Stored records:
· · · ·

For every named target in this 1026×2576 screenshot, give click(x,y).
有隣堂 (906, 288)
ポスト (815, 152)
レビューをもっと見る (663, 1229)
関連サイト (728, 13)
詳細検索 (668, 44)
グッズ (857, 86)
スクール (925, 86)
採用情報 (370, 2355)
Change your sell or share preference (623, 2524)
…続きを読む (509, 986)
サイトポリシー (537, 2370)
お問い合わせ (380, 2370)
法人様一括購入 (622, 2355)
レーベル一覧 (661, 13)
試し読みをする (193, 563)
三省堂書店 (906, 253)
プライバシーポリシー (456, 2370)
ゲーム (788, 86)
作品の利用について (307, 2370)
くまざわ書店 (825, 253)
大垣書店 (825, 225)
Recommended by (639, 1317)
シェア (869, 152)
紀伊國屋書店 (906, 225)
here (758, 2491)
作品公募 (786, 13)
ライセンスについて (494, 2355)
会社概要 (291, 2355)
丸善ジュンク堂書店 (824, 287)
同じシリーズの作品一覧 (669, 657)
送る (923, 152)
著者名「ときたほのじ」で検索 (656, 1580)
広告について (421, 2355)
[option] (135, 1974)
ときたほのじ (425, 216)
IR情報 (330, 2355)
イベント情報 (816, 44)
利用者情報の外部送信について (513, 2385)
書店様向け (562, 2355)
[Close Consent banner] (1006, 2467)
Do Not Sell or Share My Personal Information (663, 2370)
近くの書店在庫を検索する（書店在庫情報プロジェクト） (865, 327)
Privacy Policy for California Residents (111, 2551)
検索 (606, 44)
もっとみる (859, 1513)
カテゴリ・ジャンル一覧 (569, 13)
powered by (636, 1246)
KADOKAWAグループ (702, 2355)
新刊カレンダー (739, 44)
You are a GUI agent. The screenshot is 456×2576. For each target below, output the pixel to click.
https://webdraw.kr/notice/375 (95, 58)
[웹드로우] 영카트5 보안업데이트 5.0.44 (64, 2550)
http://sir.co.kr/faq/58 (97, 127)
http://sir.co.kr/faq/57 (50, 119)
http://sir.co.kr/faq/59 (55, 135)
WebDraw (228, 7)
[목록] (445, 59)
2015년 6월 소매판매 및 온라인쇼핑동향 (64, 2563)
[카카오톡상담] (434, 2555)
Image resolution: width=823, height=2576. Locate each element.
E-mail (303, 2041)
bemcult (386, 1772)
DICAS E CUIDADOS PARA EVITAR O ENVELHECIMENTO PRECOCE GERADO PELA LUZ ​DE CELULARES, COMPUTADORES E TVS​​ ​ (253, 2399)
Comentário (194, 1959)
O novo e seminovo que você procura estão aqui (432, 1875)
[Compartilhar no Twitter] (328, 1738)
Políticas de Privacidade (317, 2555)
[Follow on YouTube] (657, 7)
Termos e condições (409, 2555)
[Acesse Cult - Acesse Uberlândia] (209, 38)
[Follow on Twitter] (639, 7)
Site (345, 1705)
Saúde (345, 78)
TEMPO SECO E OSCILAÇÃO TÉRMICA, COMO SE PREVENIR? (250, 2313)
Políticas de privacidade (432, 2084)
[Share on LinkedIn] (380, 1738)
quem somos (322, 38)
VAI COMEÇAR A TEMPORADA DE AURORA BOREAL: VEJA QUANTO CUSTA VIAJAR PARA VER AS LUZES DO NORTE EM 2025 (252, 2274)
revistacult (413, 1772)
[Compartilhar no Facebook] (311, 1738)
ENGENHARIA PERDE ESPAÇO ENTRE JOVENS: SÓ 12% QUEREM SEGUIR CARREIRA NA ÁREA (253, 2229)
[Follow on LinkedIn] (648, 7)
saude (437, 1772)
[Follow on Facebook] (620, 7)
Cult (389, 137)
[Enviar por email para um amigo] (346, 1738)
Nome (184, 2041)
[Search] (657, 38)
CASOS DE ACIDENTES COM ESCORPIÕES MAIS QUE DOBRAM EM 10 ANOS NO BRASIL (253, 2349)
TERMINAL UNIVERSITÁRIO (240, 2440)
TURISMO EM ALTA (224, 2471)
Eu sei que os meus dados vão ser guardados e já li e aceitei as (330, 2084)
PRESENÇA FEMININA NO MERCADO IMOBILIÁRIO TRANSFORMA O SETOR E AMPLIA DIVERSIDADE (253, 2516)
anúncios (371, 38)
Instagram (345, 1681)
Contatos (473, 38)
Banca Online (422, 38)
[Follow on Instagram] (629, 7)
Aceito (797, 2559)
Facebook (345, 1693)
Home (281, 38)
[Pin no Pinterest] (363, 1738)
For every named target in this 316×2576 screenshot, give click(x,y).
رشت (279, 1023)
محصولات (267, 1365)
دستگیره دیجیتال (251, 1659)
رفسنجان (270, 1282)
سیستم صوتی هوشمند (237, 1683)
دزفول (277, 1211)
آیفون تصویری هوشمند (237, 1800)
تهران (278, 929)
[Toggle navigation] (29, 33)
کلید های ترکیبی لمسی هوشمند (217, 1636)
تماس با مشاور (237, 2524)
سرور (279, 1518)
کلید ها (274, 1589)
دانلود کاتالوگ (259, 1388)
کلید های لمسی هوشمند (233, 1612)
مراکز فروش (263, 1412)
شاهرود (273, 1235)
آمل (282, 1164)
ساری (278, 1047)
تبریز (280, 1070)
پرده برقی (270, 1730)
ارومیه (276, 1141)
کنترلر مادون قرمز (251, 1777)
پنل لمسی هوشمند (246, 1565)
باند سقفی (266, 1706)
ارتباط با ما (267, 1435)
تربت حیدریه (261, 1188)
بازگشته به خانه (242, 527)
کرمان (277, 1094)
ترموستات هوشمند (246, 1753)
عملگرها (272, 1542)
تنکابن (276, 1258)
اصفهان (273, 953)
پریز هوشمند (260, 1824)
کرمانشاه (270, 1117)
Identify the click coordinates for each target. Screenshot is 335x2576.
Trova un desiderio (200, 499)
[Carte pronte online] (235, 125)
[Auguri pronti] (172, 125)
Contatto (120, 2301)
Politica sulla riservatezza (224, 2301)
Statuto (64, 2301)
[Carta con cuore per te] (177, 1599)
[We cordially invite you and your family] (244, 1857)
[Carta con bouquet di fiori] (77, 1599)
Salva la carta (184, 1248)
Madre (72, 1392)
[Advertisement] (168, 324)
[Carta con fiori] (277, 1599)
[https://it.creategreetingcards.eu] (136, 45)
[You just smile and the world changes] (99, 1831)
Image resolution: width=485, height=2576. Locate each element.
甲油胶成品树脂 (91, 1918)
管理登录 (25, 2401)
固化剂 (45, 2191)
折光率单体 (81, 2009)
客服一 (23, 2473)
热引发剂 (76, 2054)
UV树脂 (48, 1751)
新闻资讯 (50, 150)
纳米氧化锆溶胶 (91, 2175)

· · · ·

Exercise aim:
Please output exactly the lines between the one holding "DICAS E CUIDADOS" and the one holding "Termos e condições (409, 2555)" in the records above, inclusive, and nothing more.

Solution to the exercise:
DICAS E CUIDADOS PARA EVITAR O ENVELHECIMENTO PRECOCE GERADO PELA LUZ ​DE CELULARES, COMPUTADORES E TVS​​ ​ (253, 2399)
Comentário (194, 1959)
O novo e seminovo que você procura estão aqui (432, 1875)
[Compartilhar no Twitter] (328, 1738)
Políticas de Privacidade (317, 2555)
[Follow on YouTube] (657, 7)
Termos e condições (409, 2555)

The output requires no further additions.